● Activity:
Print, word for word, the stretch of the account of HPV and genital warts from "The gynecologist told" through "the wart. Ow!".

The time has come for me to talk about genital warts, specifically my experience with them. Why God am I sharing every single part of my life on the internet? Ha!… Wait, I’m not. My experience with HPV and genital warts is a tiny fraction of my life and experiences. Still, it left a lasting impression on my understanding of my body, immunity, and self-exploration. It was a beautiful time in my life to discover that nourishing my immune system can treat HPV and genital warts. For that reason, I’ve always known that this story is worth sharing, and the time has come.
Everything in life is interconnected and woven together even when it appears that it’s not. Let’s continue to follow the threads and discover the patterns. Yeah?
About a decade ago, I contracted HPV (human papillomavirus), which expressed itself in a couple of ways, including developing genital warts, mostly on my upper thigh/groin region.
At the time, I didn’t notice. The doctor informed me of this contraction when I went to the gynecologist for a pap smear. I remember feeling like they seemed annoyed that I hadn’t noticed. Perhaps I didn’t notice the growths because I was often in a state of survival, resulting in a regular state of dissociation. I was deeply unaware of my body, so it was easy to miss details, changes, and growths on my body, even bumpy protruding ones. (This right here is a reminder to heal, ground, and learn to connect to our bodies so we can better support our health) (And also, it’s a reminder to be gentle with ourselves: past, present, and future. We have endured a lot and we are deserving of gentle care)
The gynecologist told me the best treatment was a cream that I would apply at home, on my own, and an acid that they applied topically in the clinic. They informed me that my immune system could take care of warts in good time, but treatment could be the quickest and sure-fire way to take care of them. I consented to both topical treatments.
This journey began over a decade ago, but I remember that the cream didn’t work, and the acid treatment hurt like hell (and didn’t seem to work). According to one doctor, some of the warts were deep, so she had to apply a lot of pressure, and the acid contacted much of the surrounding skin area. Because of this, a lot of my skin managed to burn along with the wart. Ow!

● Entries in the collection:
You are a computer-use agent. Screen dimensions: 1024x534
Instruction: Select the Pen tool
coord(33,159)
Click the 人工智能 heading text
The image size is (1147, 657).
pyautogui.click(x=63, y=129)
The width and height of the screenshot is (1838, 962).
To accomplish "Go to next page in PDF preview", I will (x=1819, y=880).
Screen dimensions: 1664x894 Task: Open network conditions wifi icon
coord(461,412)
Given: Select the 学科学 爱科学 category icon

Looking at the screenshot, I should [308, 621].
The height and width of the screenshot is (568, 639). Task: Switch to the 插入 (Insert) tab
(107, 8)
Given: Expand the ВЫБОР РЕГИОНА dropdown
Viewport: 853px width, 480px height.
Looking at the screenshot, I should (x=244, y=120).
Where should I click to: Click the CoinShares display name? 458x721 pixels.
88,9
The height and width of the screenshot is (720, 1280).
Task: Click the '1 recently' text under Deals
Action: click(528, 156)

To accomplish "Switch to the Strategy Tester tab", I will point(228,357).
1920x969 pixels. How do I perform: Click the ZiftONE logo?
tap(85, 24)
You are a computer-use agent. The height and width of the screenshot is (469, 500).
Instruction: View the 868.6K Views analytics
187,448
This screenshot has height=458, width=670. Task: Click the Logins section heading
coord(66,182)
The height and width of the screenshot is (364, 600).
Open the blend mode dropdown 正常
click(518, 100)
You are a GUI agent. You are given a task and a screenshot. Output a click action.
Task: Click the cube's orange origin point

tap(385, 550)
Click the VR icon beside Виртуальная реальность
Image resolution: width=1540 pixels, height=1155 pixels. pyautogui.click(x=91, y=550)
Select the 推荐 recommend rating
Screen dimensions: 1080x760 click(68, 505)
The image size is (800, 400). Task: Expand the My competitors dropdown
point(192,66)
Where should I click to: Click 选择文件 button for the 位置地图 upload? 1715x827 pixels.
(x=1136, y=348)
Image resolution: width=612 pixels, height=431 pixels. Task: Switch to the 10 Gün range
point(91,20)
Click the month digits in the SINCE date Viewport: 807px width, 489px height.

● Exercise result:
The gynecologist told me the best treatment was a cream that I would apply at home, on my own, and an acid that they applied topically in the clinic. They informed me that my immune system could take care of warts in good time, but treatment could be the quickest and sure-fire way to take care of them. I consented to both topical treatments.
This journey began over a decade ago, but I remember that the cream didn’t work, and the acid treatment hurt like hell (and didn’t seem to work). According to one doctor, some of the warts were deep, so she had to apply a lot of pressure, and the acid contacted much of the surrounding skin area. Because of this, a lot of my skin managed to burn along with the wart. Ow!